→ How to complete this task
Your task is to transcribe the records exactly, skipping every image.

*** Opening of Records ***

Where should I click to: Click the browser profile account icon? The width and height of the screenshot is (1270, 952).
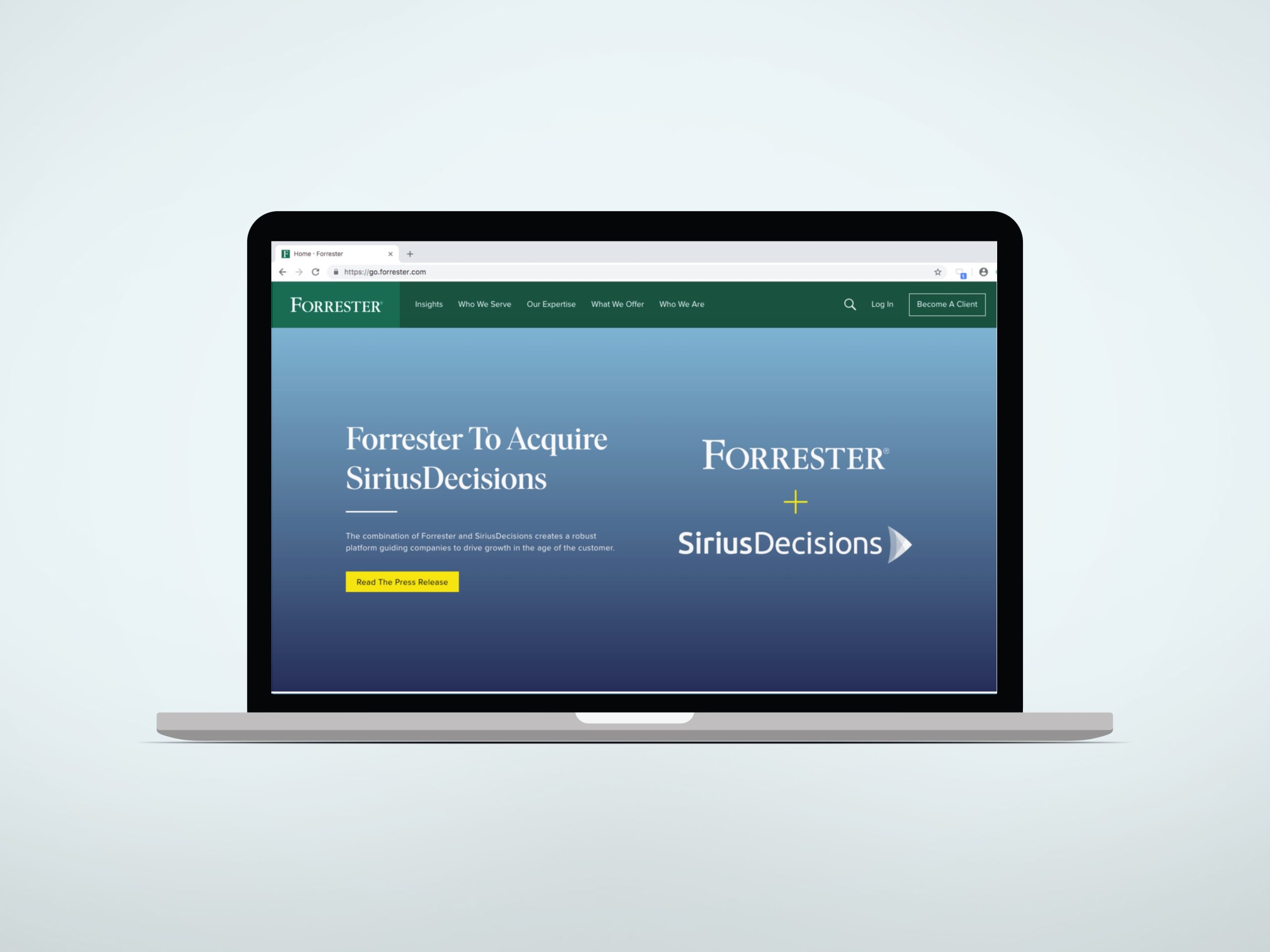(x=983, y=273)
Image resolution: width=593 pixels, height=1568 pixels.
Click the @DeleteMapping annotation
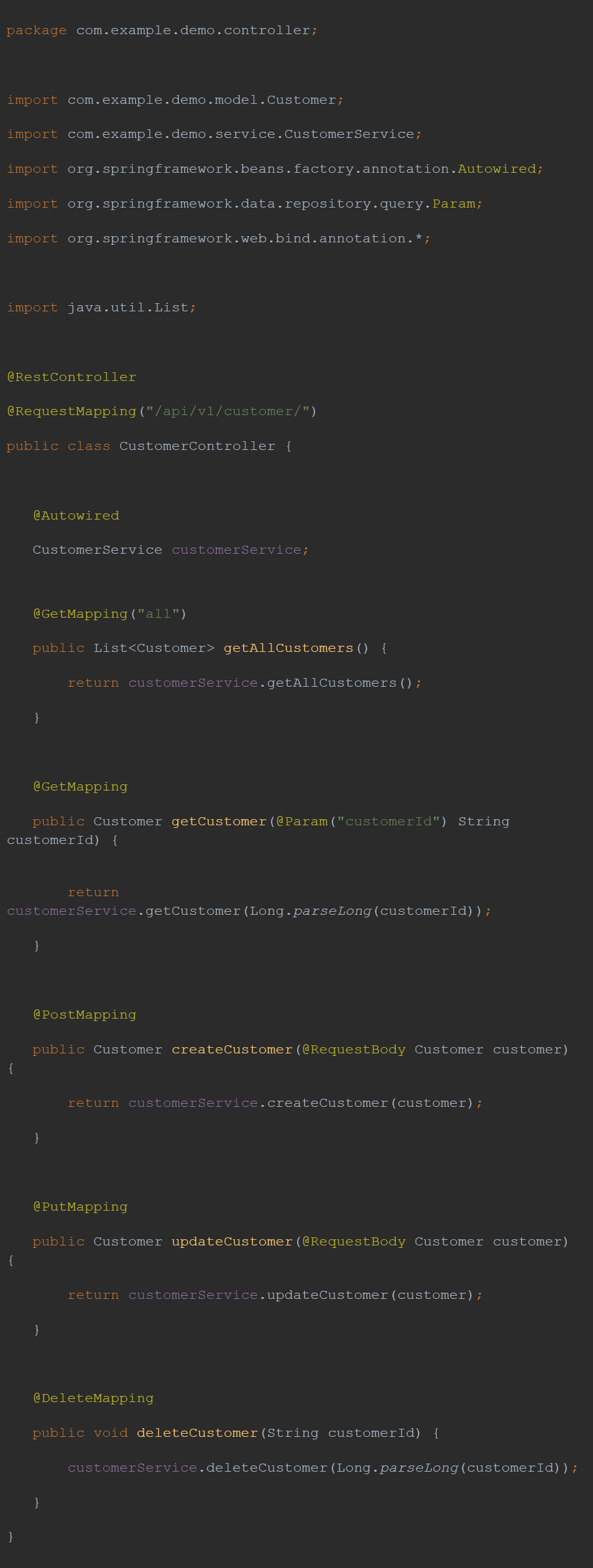[x=93, y=1398]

*** Close of Records ***

→ Task result
Where should I click to: Click the browser profile account icon? The width and height of the screenshot is (1270, 952).
(x=983, y=273)
Image resolution: width=593 pixels, height=1568 pixels.
Click the @DeleteMapping annotation
[x=93, y=1398]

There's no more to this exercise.